Many years ago it was conjectured that there are an infinite number of pairs of prime numbers $p$, $q$ with $q = p+2$. There has been some recent (and famous) progress on this problem. I shall say little about recent progress, but discuss instead what we expect--rather than what we know--about such pairs. Nothing I shall say is new, and I have to some extent merely elaborated on what Andrew Granville says in his recent expository note on the recent advances.

How many primes do we expect?

A prime number is a positive integer that has no divisors except itself and $1$. The definition is simple, but as soon as one starts to explore the significance of prime numbers one realizes that they exhibit much subtle behaviour. One important question is, how are prime numbers distributed among the integers? The answer is, in a very few words, rather randomly, given certain basic statistics. What do I mean by this?

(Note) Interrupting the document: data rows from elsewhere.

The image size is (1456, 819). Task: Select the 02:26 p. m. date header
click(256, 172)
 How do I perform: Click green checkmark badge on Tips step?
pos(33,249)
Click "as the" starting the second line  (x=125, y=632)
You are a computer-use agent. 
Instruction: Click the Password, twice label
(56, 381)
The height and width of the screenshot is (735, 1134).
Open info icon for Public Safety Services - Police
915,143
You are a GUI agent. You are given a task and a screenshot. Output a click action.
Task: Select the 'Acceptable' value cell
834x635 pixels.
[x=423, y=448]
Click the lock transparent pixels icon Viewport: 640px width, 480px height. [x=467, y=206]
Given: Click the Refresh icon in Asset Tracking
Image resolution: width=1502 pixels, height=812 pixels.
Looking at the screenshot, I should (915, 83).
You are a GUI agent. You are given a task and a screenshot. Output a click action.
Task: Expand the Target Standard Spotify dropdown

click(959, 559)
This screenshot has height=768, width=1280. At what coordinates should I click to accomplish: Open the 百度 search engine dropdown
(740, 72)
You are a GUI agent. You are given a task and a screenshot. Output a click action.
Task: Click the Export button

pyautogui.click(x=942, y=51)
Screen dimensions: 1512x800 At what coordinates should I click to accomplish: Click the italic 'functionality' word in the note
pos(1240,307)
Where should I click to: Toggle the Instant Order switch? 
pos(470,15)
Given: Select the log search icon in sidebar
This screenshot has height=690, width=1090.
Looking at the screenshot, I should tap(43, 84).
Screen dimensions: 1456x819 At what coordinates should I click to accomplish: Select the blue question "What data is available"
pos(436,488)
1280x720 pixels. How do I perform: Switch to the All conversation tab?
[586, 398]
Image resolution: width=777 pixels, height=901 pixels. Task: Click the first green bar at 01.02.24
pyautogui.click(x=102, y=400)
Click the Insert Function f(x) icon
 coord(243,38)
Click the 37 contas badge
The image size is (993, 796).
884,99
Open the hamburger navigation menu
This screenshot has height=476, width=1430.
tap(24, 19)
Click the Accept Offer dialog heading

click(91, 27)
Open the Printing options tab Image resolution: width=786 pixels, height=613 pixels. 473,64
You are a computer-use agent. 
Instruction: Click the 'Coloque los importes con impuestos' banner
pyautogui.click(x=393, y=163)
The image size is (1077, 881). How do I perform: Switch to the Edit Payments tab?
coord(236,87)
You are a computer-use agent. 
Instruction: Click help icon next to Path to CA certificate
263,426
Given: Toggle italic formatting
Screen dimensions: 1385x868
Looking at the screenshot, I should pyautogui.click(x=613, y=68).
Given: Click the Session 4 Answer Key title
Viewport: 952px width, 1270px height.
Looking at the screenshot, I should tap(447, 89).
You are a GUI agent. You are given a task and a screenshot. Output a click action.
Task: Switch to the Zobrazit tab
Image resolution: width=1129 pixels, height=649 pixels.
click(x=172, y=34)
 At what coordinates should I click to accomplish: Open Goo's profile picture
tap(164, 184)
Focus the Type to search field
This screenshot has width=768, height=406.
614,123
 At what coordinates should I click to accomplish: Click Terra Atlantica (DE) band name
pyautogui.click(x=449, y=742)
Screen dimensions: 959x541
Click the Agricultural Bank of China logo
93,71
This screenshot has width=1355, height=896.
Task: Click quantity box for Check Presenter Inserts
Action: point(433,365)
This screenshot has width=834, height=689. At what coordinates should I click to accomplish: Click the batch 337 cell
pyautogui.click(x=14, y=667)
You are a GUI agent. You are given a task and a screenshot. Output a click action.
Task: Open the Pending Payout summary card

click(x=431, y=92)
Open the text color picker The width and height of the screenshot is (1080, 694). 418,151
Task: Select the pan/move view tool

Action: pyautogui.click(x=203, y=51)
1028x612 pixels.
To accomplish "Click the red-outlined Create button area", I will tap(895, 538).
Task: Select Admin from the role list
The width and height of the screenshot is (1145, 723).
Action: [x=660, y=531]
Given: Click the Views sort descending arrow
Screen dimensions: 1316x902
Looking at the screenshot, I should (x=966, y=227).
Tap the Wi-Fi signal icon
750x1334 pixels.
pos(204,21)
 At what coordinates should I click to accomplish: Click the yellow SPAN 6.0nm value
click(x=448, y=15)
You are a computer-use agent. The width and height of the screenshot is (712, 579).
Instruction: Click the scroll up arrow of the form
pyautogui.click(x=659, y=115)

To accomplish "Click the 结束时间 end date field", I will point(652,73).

Well, here is a square array picturing all the primes up to $400$:


There are some patterns in this array, some of which I'll comment on later. Most of those you perceive are caused by some artefact of the display. For example, every other column is essentially empty, and this is because the only even prime is $2$. Also, every fifth column is essentially empty. More interesting are the twin prime pairs (some of which are not so visible because they split into two rows, such as $59$, $61$), and also some patterns related to the last digits displayed. These are what might be called local patterns. There are no global ones apparent.

There has been much effort put into extremely efficient ways to produce prime numbers, but these days even a very simple program takes only a small amount of time to make large lists of primes. One of the most fruitful programs will make a large list of primes and then use this to calculate the function $\pi(n)$, the number of primes $\le n$.

One thing this can be used for is to get a rough idea of the frequency of primes. There are $135$ primes in the range $[0,1000)$, $127$ in $[1000,2000)$, $120$ in $[2000,3000)$. More frequencies are in this table: $$ \matrix{ 0\hbox{-}999 & 1000\hbox{-}1999 & 2000\hbox{-}2999 & 3000\hbox{-}3999 & 4000\hbox{-}4999 & \cr 135 & 127 & 120 & 119 & 114 \cr } $$ $$ \matrix{ 5000\hbox{-}5999 & 6000\hbox{-}6999 & 7000\hbox{-}7999 & 8000\hbox{-}8999 & 9000\hbox{-}9999 \cr 117 & 107 & 110 & 112 & 106 \cr }$$

and here is the graph of the first $100$ intervals of $1,000$ each:


The frequency of primes in the neighbourhood of $n$ seems to decrease as $n$ gets larger, although it is clear there is no simple rule. In fact, we know that the frequency of primes in the neighbourhood of $n$ is very roughly equal to $1/\log n$. Here $\log n$ is the natural logarithm of $n$, the logarithm with respect to Euler's number $e = 2.7128 \ldots$ This function is also characterized by the equation $$ \int_{1}^{x} {dy \over y } = \log x \, . $$ In any case, the claim about frequency suggests the approximation $$ \pi(x) \sim {\rm Li}(x) = \int_{2}^{x} { dy \over \log y} \, . $$

The integral is a bit unfamiliar, but integration by parts gives $x/\log x$ as a fair approximation. Here is the graph of $\pi(x)$ compared with those of ${\rm Li}(x)$ and $x/\log x$ in the range $[0, 10^{4}]$:


The approximation looks great! So, even if $\pi(x)$ bounces around a bit, apparently without much pattern, we have a fairly good estimate for it, which means we have a good idea of how the primes grow, at least on the average.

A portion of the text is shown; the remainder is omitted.